ELENA ANDREYEVNA  Yesterday evening he was very low, he complained of pains in his legs, but today it’s all gone...

ASTROV  And I of course came here breaking my neck a full fifteen miles. Ah well, it’s nothing, it’s not the first time. At least I can stay here until tomorrow and sleep my fill, quantum satis.

SONYA  Oh excellent! It’s so rare that you spend the night with us. I don’t suppose you’ve eaten.

ASTROV  No Miss, I haven’t eaten.

SONYA  Well that fits in nicely, you can dine with us. We have dinner at seven now. (She drinks.) This tea is cold!

TELEGIN  Yes, in the samovar the temperature has dropped significantly.

ELENA ANDREYEVNA  It doesn’t matter, Ivan Ivanych, we’ll drink it cold.

TELEGIN  I beg pardon ma’am, it’s not Ivan Ivanych, it’s Ilya Ilyich... Ilya Ilyich Telegin, or as some people call me because of my pock marked face, Waffle. I was Sonya’s godfather, and his excellency, your husband, knows me very well.
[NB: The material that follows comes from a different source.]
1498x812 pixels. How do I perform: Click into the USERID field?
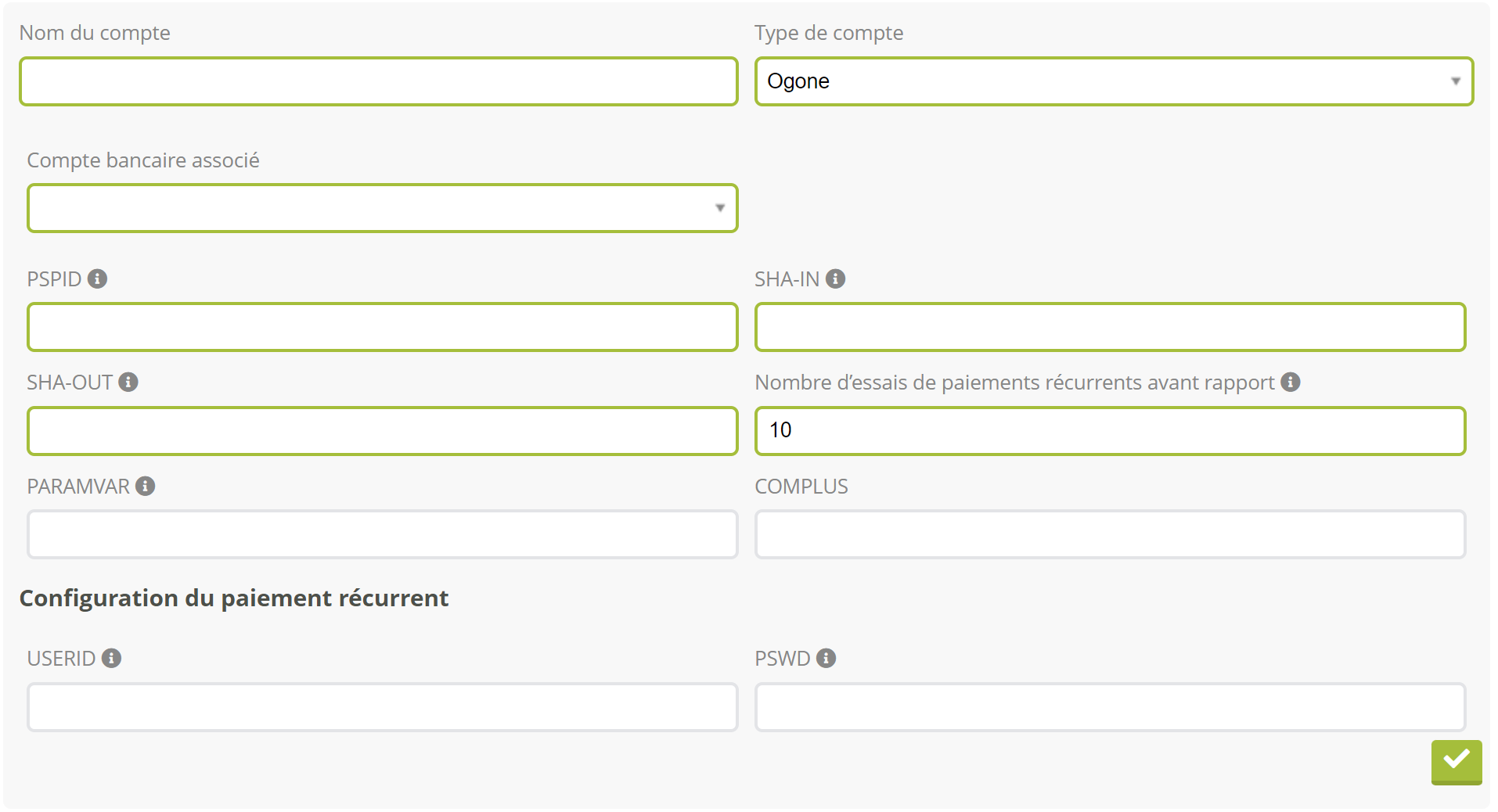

I live now in this house ma’am... Perhaps you might notice that I dine with you each evening.

SONYA  Ilya Ilyich – our indispensable assistant, our right hand man. (Tenderly.)  Here, dear godfather, let me pour you some more tea. (Act One)

 

At the end of Chekhov’s play Sonya promises to Uncle Vanya that they will see vsyo nebo v almazakh (the whole sky swarming with diamonds). Sonya's words are quoted by Van (whom Ada calls "Uncle Van"):

 

‘Well, that bit about spinsters is rot,’ said Van, ‘we’ll pull it off somehow, we’ll become more and more distant relations in artistically forged papers and finally dwindle to mere namesakes, or at the worst we shall live quietly, you as my housekeeper, I as your epileptic, and then, as in your Chekhov, "we shall see the whole sky swarm with diamonds."’

‘Did you find them all, Uncle Van?’ she inquired, sighing, laying her dolent head on his shoulder. She had told him everything.
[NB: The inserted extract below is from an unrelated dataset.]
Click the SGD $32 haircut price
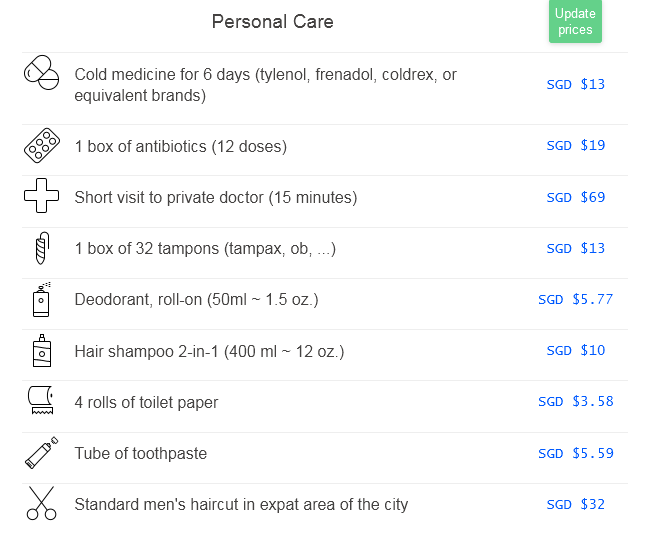Screen dimensions: 646x541 click(x=575, y=504)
‘More or less,’ he replied, not realizing she had. ‘Anyway, I made the best study of the dustiest floor ever accomplished by a romantic character. One bright little bugger rolled under the bed where there grows a virgin forest of fluff and fungi. I’ll have them reassembled in Ladore when I motor there one of these days. I have lots of things to buy — a gorgeous bathrobe in honor of your new swimming pool, a cream called Chrysanthemum, a brace of dueling pistols, a folding beach mattress, preferably black — to bring you out not on the beach but on that bench, and on our isle de Ladore.’

‘Except,’ she said, ‘that I do not approve of your making a laughingstock of yourself by looking for pistols in souvenir shops, especially when Ardis Hall is full of old shotguns and rifles, and revolvers, and bows and arrows — you remember, we had lots of practice with them when you and I were children.’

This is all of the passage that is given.